Start of Text provided
The factor Xa inhibitor fondaparinux, though FDA approved for DVT prophylaxis,¹¹ has not yet been systematically investigated for the treatment of HIT; thus, its use for this indication is considered off-label.²⁹ However, small studies have shown no cross-reactivity between fondaparinux and PF4 antibodies.³⁰ Due to the positive risk/benefit ratio, ease of use, and reduced need for monitoring in patients taking fondaparinux, it is considered an attractive alternative to DTIs that may receive approval in the near future.^12,18,20,29

Currently, the ACCP limits its recommendation of fondaparinux use to patients with a previous history of HIT who require anticoagulation for an acute thrombotic event unrelated to HIT (grade 2C recommendation).⁵

The vitamin K antagonist warfarin is absolutely contraindicated in patients with HIT until the platelet count is at least 150,000/mm³, due to the risk for warfarin-induced skin necrosis and venous gangrene.^9,15 If a patient is receiving warfarin at diagnosis, vitamin K (10 mg orally or 5 to 10 mg IV) should be administered.¹⁵

The patient should remain on the alternative non-heparin anticoagulant until the platelet count has stabilized at or above 150,000/mm³. Warfarin should then be started at a maximum of 5 mg/d.^2,5 The non-heparin anticoagulant and warfarin should be continued until a therapeutic international normalized ratio (INR) is reached and maintained for 48 hours, with a minimum 5-day overlap of the two medications. Once the non-heparin anticoagulant is discontinued, the INR should be reevaluated for remaining within the therapeutic range, as DTIs can elevate the INR.^2,5Warfarin should be continued for as long as four weeks, with frequent INR monitoring.¹⁵

 

 

Patient Education

The presence of PF4 antibodies is transient (50 to 80 days); however, concern persists regarding recurrent antibody development with subsequent heparin use. Thus, an alternative anticoagulant should be used whenever possible. Patients who have been diagnosed with HIT should be advised to inform future health care professionals regarding their need for alternative anticoagulation whenever possible.

Patients should also be made aware that when the risk for DTI-associated bleeding is too great (as in the case of cardiac surgery), heparin remains the anticoagulant of choice.^9,15

Conclusion

Heparin-induced thrombocytopenia is a transient development of antibodies to heparin. While the condition carries a high risk for morbidity and mortality, early detection and prompt treatment can greatly reduce the associated risk to life and limb.
End of Text provided
Activity list
1. Rewrite the passage on heparin-induced thrombocytopenia from "Patients should also" up to and including "life and limb.", swapping "cardiac surgery" for "vascular surgery".
2. Based on the passage on heparin-induced thrombocytopenia, is each of these statements correct? Answer yes or no, and quote the words of the passage that decide it. (a) The ACCP's recommendation of fondaparinux carries a grade 2C rating. (b) Warfarin should be started at a maximum of 10 mg/d. (c) PF4 antibodies remain present permanently.
3. Continue the passage on heparin-induced thrombocytopenia from the point where it ends.
The lines below have no connection to the passage on heparin-induced thrombocytopenia.
Start of Information given
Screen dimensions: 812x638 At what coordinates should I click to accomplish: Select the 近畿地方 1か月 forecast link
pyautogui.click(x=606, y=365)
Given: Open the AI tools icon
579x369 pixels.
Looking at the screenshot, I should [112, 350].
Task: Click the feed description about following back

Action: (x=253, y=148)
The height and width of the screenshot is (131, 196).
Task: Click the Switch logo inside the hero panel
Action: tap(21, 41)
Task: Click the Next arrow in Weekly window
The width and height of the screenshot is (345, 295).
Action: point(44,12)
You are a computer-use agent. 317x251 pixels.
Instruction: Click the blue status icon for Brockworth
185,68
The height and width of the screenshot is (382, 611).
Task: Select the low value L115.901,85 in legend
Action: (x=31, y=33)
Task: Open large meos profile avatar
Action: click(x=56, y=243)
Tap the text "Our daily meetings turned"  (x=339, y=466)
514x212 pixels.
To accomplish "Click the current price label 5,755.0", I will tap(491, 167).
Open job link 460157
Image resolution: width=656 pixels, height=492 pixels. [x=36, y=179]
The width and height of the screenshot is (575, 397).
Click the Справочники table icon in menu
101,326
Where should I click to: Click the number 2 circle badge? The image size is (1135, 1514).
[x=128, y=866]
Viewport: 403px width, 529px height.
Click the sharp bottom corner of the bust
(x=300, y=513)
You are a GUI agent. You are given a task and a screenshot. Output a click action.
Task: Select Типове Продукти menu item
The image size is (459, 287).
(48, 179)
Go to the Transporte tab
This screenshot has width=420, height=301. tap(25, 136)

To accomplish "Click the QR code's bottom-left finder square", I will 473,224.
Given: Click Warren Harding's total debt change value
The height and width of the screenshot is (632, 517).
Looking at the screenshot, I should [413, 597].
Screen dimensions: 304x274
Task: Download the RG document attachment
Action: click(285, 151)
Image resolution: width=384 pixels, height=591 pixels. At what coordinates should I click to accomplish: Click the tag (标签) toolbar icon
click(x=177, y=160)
End of Information given
Task responses
1.
Patients should also be made aware that when the risk for DTI-associated bleeding is too great (as in the case of vascular surgery), heparin remains the anticoagulant of choice.^9,15

Conclusion

Heparin-induced thrombocytopenia is a transient development of antibodies to heparin. While the condition carries a high risk for morbidity and mortality, early detection and prompt treatment can greatly reduce the associated risk to life and limb.

2.
(a) Yes: "(grade 2C recommendation)"
(b) No: "Warfarin should then be started at a maximum of 5 mg/d."
(c) No: "The presence of PF4 antibodies is transient (50 to 80 days)"

3.
References

1. Kanaan AO, Al-Homsi AS. Heparin-induced thrombocytopenia: pathophysiology, diagnosis, and review of pharmacotherapy. J Pharm Pract. 2009;22:149-157.

2. LaMuraglia GM, Houbballah R, Laposata M. The identification and management of heparin-induced thrombocytopenia in the vascular patient. J Vasc Surg. 2012;55:562-570.

3. Rauova L, Zhai L, Kowalska MA, et al. Role of platelet surface PF4 antigenic complexes in heparin-induced thrombocytopenia pathogenesis: diagnostic and therapeutic implications. Blood. 2006;107:2346-2353.

4. Suvarna S, Espinasse B, Qi R, et al. Determinants of PF4/heparin immunogenicity. Blood. 2007;110:4253-4260.

5. Linkins LA, Dans AL, Moores LK, et al. Treatment and prevention of heparin-induced thrombocytopenia: antithrombotic therapy and prevention of thrombosis, 9th ed: American College of Chest Physicians Evidence-Based Clinical Practice Guidelines. Chest. 2012;141(2 suppl):e495S-e530S.

6. Demma LJ, Winkler AM, Levy JH. A diagnosis of heparin-induced thrombocytopenia with combined clinical and laboratory methods in cardiothoracic surgical intensive care unit patients. Anesth Analg. 2011;113:697-702.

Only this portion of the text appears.